» **WHAT YOU ARE ASKED TO DO**
Pull out each line of the records holding the string "Every".

» **DATA TO PROCESS**

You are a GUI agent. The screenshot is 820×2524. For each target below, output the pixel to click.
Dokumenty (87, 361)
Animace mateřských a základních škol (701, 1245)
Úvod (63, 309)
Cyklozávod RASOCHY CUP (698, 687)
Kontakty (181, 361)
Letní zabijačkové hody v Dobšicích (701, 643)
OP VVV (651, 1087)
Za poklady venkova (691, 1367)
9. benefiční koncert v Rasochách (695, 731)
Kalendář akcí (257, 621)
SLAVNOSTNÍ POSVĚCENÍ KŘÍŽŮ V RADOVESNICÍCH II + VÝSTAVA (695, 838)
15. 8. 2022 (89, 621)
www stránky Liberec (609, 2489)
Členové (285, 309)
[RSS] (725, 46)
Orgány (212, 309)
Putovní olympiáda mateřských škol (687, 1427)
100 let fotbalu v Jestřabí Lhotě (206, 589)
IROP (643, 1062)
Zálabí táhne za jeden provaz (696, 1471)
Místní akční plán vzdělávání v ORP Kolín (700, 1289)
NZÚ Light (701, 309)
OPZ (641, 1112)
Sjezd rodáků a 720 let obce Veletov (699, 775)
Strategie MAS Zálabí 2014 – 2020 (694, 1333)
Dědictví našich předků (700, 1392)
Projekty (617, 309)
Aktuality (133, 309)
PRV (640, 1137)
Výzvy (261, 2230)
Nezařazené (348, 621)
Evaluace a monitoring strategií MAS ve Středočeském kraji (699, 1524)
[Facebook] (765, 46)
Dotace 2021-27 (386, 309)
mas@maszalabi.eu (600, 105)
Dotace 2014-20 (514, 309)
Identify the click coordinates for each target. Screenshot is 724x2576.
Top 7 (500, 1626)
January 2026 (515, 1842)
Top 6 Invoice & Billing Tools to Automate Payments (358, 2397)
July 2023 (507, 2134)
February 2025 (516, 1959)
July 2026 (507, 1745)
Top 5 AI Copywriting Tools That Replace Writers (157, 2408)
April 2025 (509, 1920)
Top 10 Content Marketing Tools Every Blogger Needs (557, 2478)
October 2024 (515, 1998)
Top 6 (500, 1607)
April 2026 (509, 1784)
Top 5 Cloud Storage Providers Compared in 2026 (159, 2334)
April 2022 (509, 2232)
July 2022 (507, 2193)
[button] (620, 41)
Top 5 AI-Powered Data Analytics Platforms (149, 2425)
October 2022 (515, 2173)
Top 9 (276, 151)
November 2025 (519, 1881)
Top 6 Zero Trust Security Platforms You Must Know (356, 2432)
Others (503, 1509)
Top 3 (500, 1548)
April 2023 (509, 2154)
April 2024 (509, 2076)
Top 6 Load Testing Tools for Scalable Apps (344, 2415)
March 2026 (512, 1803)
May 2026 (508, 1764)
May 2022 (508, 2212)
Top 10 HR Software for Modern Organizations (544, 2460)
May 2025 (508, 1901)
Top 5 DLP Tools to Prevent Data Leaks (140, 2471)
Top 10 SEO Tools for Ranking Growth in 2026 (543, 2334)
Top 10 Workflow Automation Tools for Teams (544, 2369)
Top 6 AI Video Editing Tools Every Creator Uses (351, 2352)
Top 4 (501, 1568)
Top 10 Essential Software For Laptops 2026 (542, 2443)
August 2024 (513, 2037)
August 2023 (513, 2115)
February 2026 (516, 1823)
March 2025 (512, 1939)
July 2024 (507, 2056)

» **OUTPUT OF THE EXERCISE**
Top 10 Content Marketing Tools Every Blogger Needs (557, 2478)
Top 6 AI Video Editing Tools Every Creator Uses (351, 2352)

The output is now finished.